Dr Jo Boaler, a lecturer and researcher in mathematics at King's College, London, monitored 300 pupils from two London state schools for three years, from the age of 13 until they had taken their GCSEs.
In the traditional school, pupils were taught using whole class teaching, text books and frequent tests - the kind of methods being encouraged by Chris Woodhead, the Chief Inspector of Schools, the Secretary of State for Education Gillian Shephard, and leading right-wing educationists. There were high standards of discipline, pupils were motivated and worked hard, and they were in sets of similar ability pupils.

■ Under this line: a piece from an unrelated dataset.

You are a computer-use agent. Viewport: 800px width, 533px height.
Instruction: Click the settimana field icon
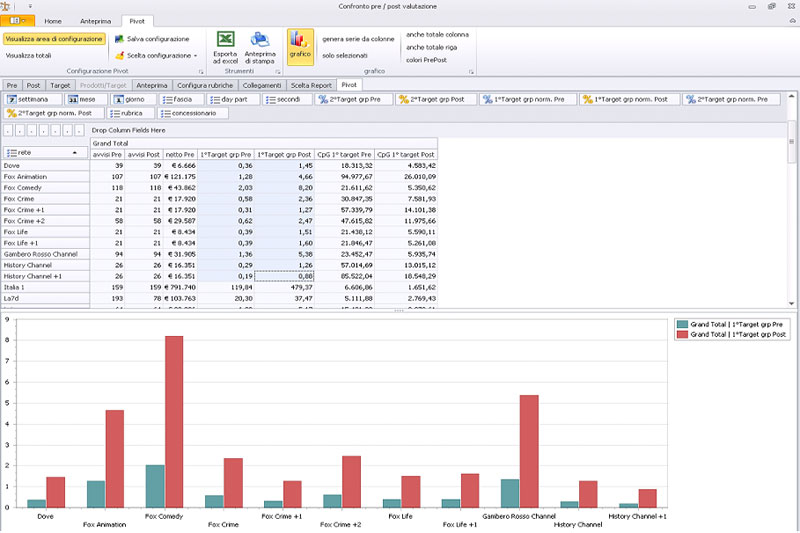coord(11,99)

By comparison, at the "progressive" school, pupils worked on open-ended projects in mixed ability groups in every maths lesson. There was very little whole class teaching and discipline was "extremely relaxed".
At the start of the three years there were no differences between the two sets of pupils in terms of mathematical attainment, gender, ethnic origin or class. Both schools had good maths teachers. But at the end of the three years pupils in the project-based school attained significantly higher grades, not because they knew more maths but because they had developed a more effective way of using it.
At the textbook school, many of the pupils were unable to use maths in day-to-day situations because they could not adapt their formal textbook procedures to anything other than textbook questions.
Dr Boaler argues that international maths tests in which British children have a poor showing assess knowledge that has little educational value and which is increasingly incompatible with the demands of the modern world.